Code intelligence resolvers exist only in the enterprise version of the product. The OSS version will return a canned message for all LSIF requests.

Basic code intel

The basic-code-intel repository automatically generates extensions for most languages. The Go extension and the TypeScript extension require the basic code intel package as a dependency, but are published to the extension registry separately (due to special support for language servers).

Code intelligence extensions register providers which are called from the UI or browser extensions to get hover text for a symbol or for the locations of its definitions or references. For example, the definition provider is defined here. This provider will first query the GraphQL API for LSIF data. If the query returns a result, it is returned. Otherwise, either the position is not defined in that LSIF upload, or there is no LSIF upload that can provide intelligence that commit and path. In this case, the extension falls back to fuzzy code intelligence. A search query is constructed with the symbol name and search results are filtered for obvious non-relevance (e.g. the target module name not matching a source import statement).

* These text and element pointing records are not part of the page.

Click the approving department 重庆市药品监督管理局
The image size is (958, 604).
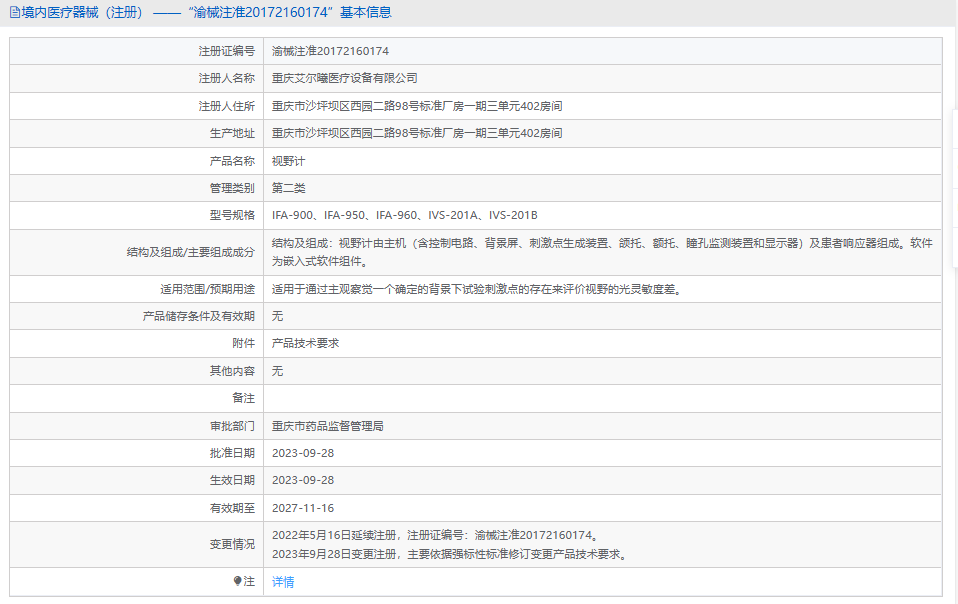click(x=328, y=426)
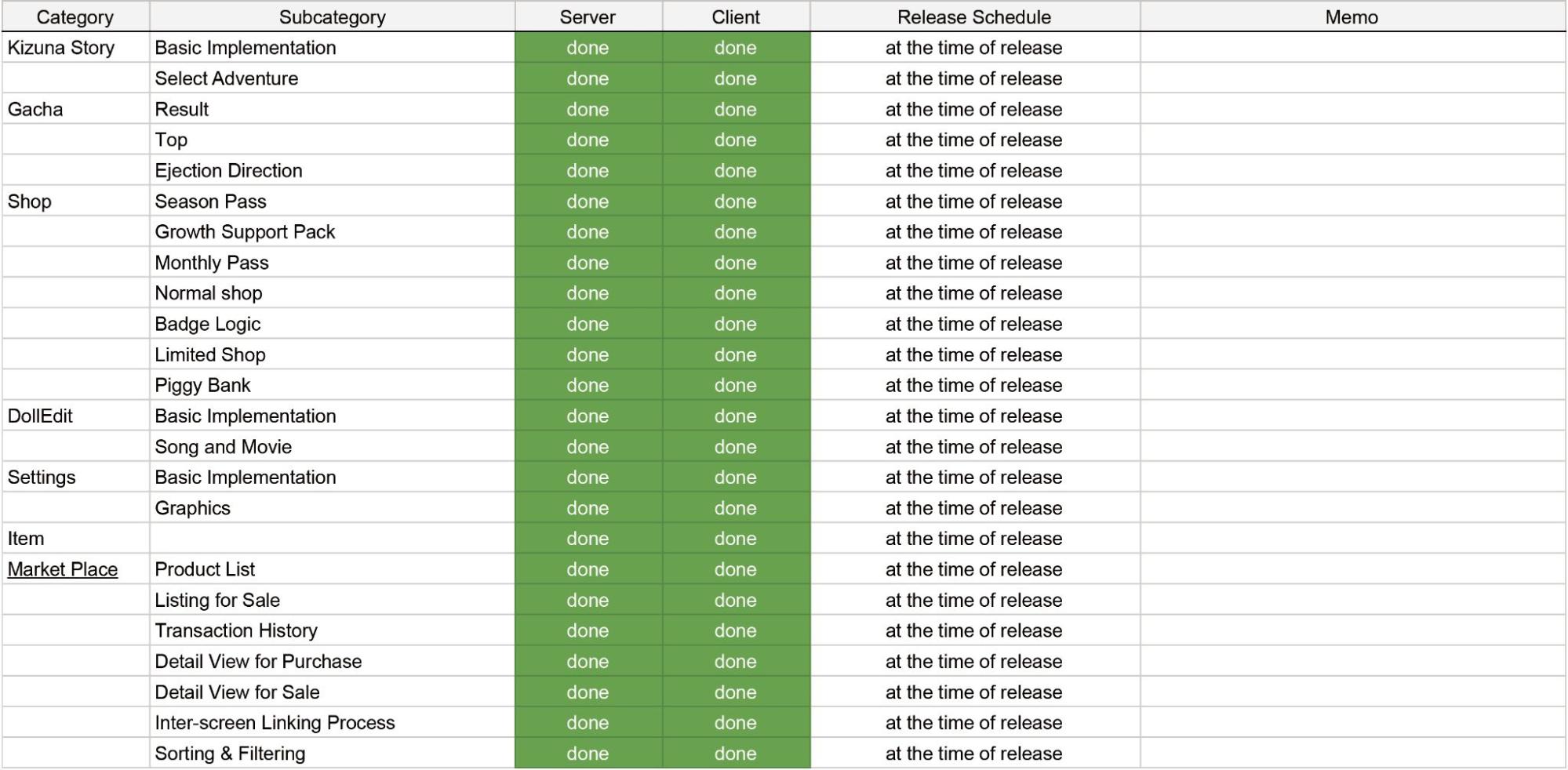Image resolution: width=1568 pixels, height=770 pixels.
Task: Click the empty Memo cell for Product List
Action: (1352, 569)
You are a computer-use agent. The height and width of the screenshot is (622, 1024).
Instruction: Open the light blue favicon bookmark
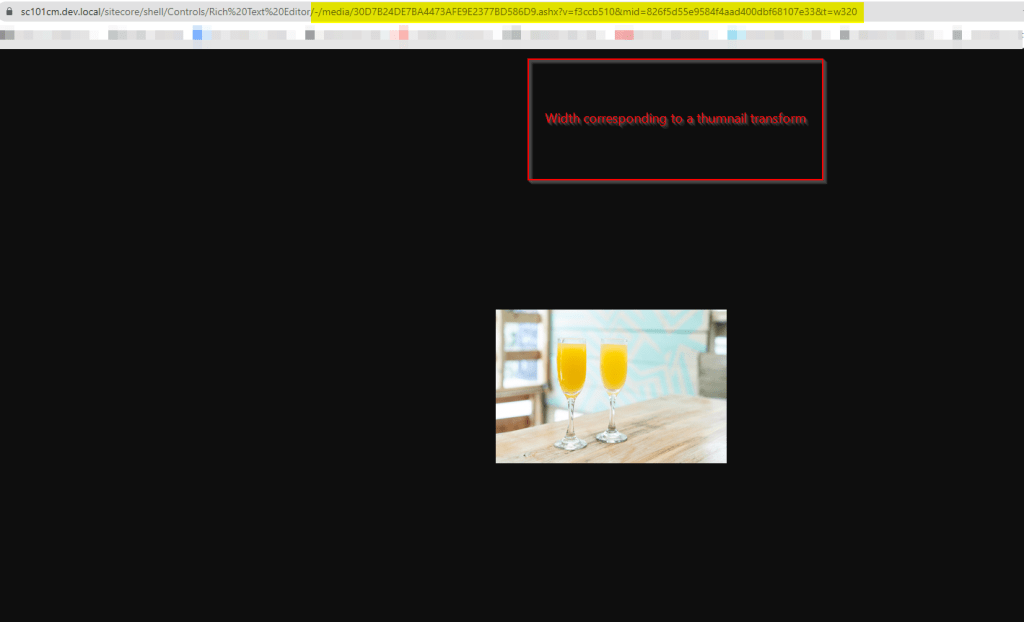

The hover and references provider are not dissimilar.

Code intelligence queries are displayed in a hover overlay over the code blob in the UI. Overlays are shown after the user hovers over a particular token on a line, which will immediately fire a hover and definition (preload) request to the basic code intel extension. If Go to Definition is clicked, the user is navigated to the preloaded location. If Find References is clicked, a subsequent references request is made to the basic code intel extension, and a file match results panel is populated.

Browser extensions

The browser extension will display the same hover overlay as the UI does.

LSIF API Server

The precise-code-intel-api-server accepts code intelligence queries via HTTP requests. The payload of each query is a repository ID, a commit hash, a file path, and a position in the source file. The definition endpoint is defined here, for example.

Each query attempts to load a open LISF upload file (formatted as a SQLite database) from disk. Each LSIF upload is associated with a repository, a commit, and a root. The target LSIF upload is the upload with the same repository, commit, and a root that is a prefix of the request file path. If there is no LSIF upload for that exact commit, we try to load the closest database by traversing ancestor and descendent commits until we find an upload with a matching repository and root.

This SQLite file is then queried and returns the hover text or the set of locations associated with that source position. This is generally enough for hover text, but not enough or definitions and reference queries in the presence of multiple mutually-referential repositories.

After all local location results are found in the SQLite file, the server will query Postgres with the repository and commit to find the set of packages that it defines (for remote references) or for the set of dependencies that it has (for remote definitions). This will return a list of additional repository and commit pairs, which are queried in a similar way.